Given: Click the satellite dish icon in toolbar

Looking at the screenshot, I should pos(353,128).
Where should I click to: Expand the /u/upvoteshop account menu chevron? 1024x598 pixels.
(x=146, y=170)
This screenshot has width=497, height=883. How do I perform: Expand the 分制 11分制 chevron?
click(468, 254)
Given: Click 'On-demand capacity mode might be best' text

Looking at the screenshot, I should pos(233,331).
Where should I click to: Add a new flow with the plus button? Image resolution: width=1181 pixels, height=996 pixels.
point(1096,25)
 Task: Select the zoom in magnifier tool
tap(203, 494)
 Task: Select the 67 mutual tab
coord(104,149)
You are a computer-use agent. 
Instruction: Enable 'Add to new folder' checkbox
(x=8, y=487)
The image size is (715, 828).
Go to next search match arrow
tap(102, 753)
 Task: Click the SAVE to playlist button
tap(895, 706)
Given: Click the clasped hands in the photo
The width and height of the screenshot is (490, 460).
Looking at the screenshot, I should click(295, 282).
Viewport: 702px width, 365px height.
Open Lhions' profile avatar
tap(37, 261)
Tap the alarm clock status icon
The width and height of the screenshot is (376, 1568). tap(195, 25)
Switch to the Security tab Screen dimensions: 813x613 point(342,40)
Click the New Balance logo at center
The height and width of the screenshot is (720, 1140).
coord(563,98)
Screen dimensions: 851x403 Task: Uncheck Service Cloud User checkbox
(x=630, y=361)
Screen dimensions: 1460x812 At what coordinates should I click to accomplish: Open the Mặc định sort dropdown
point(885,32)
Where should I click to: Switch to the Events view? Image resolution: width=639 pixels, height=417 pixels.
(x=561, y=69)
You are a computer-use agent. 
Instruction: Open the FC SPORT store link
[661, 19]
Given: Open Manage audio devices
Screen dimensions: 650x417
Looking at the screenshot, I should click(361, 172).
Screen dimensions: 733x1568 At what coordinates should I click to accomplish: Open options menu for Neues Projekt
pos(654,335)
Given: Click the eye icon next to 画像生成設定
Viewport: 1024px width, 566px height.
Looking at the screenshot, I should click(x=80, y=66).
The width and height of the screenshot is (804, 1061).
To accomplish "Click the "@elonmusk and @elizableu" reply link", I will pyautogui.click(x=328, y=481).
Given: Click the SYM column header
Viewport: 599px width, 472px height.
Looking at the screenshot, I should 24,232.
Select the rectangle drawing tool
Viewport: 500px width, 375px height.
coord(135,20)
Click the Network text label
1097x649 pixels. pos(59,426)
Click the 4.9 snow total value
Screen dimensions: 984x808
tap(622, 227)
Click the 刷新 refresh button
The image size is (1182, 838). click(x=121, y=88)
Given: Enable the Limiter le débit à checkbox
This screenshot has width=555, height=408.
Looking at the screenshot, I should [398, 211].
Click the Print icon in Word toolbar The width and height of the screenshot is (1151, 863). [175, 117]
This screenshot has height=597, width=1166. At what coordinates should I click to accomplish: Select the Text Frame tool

════

_Exercise description:_ Make an exact transcription of the entries.

_Answer space:_
Given: Click the satellite dish icon in toolbar

Looking at the screenshot, I should pos(353,128).
Where should I click to: Expand the /u/upvoteshop account menu chevron? 1024x598 pixels.
(x=146, y=170)
This screenshot has width=497, height=883. How do I perform: Expand the 分制 11分制 chevron?
click(468, 254)
Given: Click 'On-demand capacity mode might be best' text

Looking at the screenshot, I should pos(233,331).
Where should I click to: Add a new flow with the plus button? Image resolution: width=1181 pixels, height=996 pixels.
point(1096,25)
 Task: Select the zoom in magnifier tool
tap(203, 494)
 Task: Select the 67 mutual tab
coord(104,149)
You are a computer-use agent. 
Instruction: Enable 'Add to new folder' checkbox
(x=8, y=487)
The image size is (715, 828).
Go to next search match arrow
tap(102, 753)
 Task: Click the SAVE to playlist button
tap(895, 706)
Given: Click the clasped hands in the photo
The width and height of the screenshot is (490, 460).
Looking at the screenshot, I should click(295, 282).
Viewport: 702px width, 365px height.
Open Lhions' profile avatar
tap(37, 261)
Tap the alarm clock status icon
The width and height of the screenshot is (376, 1568). tap(195, 25)
Switch to the Security tab Screen dimensions: 813x613 point(342,40)
Click the New Balance logo at center
The height and width of the screenshot is (720, 1140).
coord(563,98)
Screen dimensions: 851x403 Task: Uncheck Service Cloud User checkbox
(x=630, y=361)
Screen dimensions: 1460x812 At what coordinates should I click to accomplish: Open the Mặc định sort dropdown
point(885,32)
Where should I click to: Switch to the Events view? Image resolution: width=639 pixels, height=417 pixels.
(x=561, y=69)
You are a computer-use agent. 
Instruction: Open the FC SPORT store link
[661, 19]
Given: Open Manage audio devices
Screen dimensions: 650x417
Looking at the screenshot, I should click(361, 172).
Screen dimensions: 733x1568 At what coordinates should I click to accomplish: Open options menu for Neues Projekt
pos(654,335)
Given: Click the eye icon next to 画像生成設定
Viewport: 1024px width, 566px height.
Looking at the screenshot, I should click(x=80, y=66).
The width and height of the screenshot is (804, 1061).
To accomplish "Click the "@elonmusk and @elizableu" reply link", I will pyautogui.click(x=328, y=481).
Given: Click the SYM column header
Viewport: 599px width, 472px height.
Looking at the screenshot, I should 24,232.
Select the rectangle drawing tool
Viewport: 500px width, 375px height.
coord(135,20)
Click the Network text label
1097x649 pixels. pos(59,426)
Click the 4.9 snow total value
Screen dimensions: 984x808
tap(622, 227)
Click the 刷新 refresh button
The image size is (1182, 838). click(x=121, y=88)
Given: Enable the Limiter le débit à checkbox
This screenshot has width=555, height=408.
Looking at the screenshot, I should [398, 211].
Click the Print icon in Word toolbar The width and height of the screenshot is (1151, 863). [175, 117]
This screenshot has height=597, width=1166. At what coordinates should I click to accomplish: Select the Text Frame tool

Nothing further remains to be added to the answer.